Pour les directeurs de la Constitution bilingue du Canada, il y a un enjeu de justice à poursuivre le travail d’officialisation du caractère bilingue du pays malgré le fait que les tribunaux continuent de fonctionner. Le livre – qui donne suite à un colloque organisé en 2015 – cherche à approfondir la compréhension de cette entreprise avortée et à explorer les voies qui pourraient mener à terme l’obligation codifiée à l’article 55 de la LC1982.

L’avantage de produire un ouvrage collectif autour d’un thème aussi précis est qu’il évite un écueil assez fréquent dans ce type de publication : celui d’avoir une ligne directrice très floue qui peut mener à des chapitres quelque peu disparates. Ici, chaque auteur aborde le thème de l’obligation constitutionnelle d’adopter une version française de la loi fondamentale canadienne de diverses manières. Nous avons donc un livre en trois parties, aux chapitres qui se parlent entre eux. La première partie du livre fournit au lecteur une mise en contexte fort utile sur le sujet en trois chapitres qui nous permettent de comprendre d’abord les origines historiques du bilinguisme juridique (Sébastien Grammond), puis la valeur du travail du comité de traduction du ministère fédéral de la Justice depuis les années 1970 (Mary Dawson) et, en contrepartie, celle de la version officieuse de la LC1867 utilisée par les tribunaux depuis le 19e siècle (Hugo Choquette).

La deuxième partie traite du vif du sujet en prenant en compte les multiples considérations juridiques concernant l’avènement d’une constitution intégralement bilingue. On peut retenir plusieurs choses de cette partie qui intéressera particulièrement, mais pas seulement, les férus de droit constitutionnel. D’abord, tous les auteurs s’accordent sur le fait que les gouvernements ont le devoir de s’entendre et de travailler ensemble sur ce dossier. C’est d’autant plus vrai que l’accord unanime des provinces est requis pour procéder à l’adoption des versions françaises de l’ensemble des textes constitutionnels (Mark Power, Marc-André Roy et Émmanuelle Léonard-Dufour). Là où il y a désaccord, c’est à savoir si l’article 55 peut ou devrait se traduire par une obligation juridique.

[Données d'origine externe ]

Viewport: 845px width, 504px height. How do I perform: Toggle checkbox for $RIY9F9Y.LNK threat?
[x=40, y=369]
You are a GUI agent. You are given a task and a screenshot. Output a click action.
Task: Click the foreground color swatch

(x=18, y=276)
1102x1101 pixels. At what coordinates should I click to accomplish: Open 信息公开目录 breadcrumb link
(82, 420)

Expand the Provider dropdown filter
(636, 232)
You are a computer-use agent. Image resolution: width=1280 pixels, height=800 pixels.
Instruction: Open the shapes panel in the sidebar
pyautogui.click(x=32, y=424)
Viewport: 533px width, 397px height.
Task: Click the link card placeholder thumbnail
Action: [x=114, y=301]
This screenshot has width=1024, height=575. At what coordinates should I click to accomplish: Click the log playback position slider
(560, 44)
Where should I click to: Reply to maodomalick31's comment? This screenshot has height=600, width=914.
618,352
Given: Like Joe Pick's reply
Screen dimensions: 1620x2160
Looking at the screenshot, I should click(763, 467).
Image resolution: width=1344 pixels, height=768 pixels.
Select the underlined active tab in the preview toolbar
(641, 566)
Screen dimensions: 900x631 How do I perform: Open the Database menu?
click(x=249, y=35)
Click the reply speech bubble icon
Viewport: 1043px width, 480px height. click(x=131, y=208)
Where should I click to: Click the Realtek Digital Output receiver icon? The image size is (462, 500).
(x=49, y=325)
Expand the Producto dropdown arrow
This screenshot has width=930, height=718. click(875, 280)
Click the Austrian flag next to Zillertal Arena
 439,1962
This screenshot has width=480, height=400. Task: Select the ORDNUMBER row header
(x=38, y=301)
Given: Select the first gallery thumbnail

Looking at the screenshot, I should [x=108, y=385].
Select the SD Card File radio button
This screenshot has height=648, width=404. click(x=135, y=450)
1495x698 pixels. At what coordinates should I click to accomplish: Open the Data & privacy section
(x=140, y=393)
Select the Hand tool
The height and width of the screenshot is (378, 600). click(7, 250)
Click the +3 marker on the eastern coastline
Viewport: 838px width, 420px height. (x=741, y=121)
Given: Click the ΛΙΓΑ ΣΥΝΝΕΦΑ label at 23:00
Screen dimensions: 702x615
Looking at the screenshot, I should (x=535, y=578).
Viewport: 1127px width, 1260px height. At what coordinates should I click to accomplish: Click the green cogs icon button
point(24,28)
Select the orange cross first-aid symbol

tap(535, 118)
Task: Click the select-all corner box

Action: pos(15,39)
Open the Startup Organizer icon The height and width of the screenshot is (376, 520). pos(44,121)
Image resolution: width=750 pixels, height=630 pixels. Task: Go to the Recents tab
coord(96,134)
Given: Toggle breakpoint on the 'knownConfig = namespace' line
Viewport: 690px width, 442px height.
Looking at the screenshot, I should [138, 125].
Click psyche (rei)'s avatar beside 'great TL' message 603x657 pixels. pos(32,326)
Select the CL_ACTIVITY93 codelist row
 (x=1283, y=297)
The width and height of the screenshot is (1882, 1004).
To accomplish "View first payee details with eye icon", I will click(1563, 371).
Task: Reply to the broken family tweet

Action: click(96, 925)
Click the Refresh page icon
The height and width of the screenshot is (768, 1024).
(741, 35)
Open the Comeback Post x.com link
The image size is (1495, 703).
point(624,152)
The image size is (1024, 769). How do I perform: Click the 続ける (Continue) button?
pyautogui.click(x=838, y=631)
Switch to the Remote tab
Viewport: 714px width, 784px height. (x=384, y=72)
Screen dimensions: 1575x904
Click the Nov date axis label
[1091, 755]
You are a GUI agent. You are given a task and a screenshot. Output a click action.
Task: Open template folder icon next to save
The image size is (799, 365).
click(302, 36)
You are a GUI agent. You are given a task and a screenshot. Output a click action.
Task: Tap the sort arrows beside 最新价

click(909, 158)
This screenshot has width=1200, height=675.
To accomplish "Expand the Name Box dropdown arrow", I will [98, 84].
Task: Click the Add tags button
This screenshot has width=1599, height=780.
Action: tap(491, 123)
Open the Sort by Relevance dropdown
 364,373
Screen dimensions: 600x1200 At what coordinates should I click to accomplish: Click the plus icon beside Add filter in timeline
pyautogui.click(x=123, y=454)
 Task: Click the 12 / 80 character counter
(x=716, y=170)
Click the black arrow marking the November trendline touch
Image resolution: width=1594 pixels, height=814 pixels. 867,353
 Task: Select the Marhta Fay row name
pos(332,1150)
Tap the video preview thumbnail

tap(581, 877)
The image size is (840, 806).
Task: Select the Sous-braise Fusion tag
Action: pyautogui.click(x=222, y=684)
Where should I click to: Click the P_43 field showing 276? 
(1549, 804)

Si François Larocque et Darius Bossé jugent qu’il est difficile de conclure que l’exécution des dispositions de l’article 55 n’est pas obligatoire, Michel Bastarache indique quant à lui que cet enjeu ne menace pas la primauté du droit et que par conséquent, aucun recours judiciaire n’est possible pour faire avancer ce dossier.

La dernière partie comprend deux textes, beaucoup plus succincts, qui traitent de l’autre plan d’action possible : la voie politique. Après un examen de la jurisprudence concernant l’article 55, Warren Newman affirme que la seule voie pour clore cet épisode est la collaboration fédérale-provinciale. Serge Joyal abonde dans le même sens, mais déplore le fait que l’initiative dans le dossier a été perdue et qu’il est difficile d’imaginer que les responsables politiques puissent la reprendre. À le lire, on serait tenté de dire que ce fruit de l’arbre constitutionnel, loin de ne pas être encore mûr, est bel et bien pourri. Notons enfin que le livre comprend, en annexe, les versions officieuses de la LC1867 et du rapport du comité de traduction du ministère de la Justice, ainsi que le mot de clôture de Graham Fraser lors du colloque ayant inspiré l’ouvrage.

Nous avons ici un ouvrage collectif d’une valeur certaine au sein duquel on sent véritablement qu’il y a un dialogue entre les auteurs. La seule chose négative que l’on saurait en dire est qu’il verse parfois dans la répétition d’un chapitre à l’autre (l’article 55 est reproduit à maintes reprises, par exemple). Malgré cela, par les différentes perspectives qui sont empruntées pour étudier ce problème inédit de l’histoire constitutionnelle, il intéressera autant les juristes que les politologues et les historiens.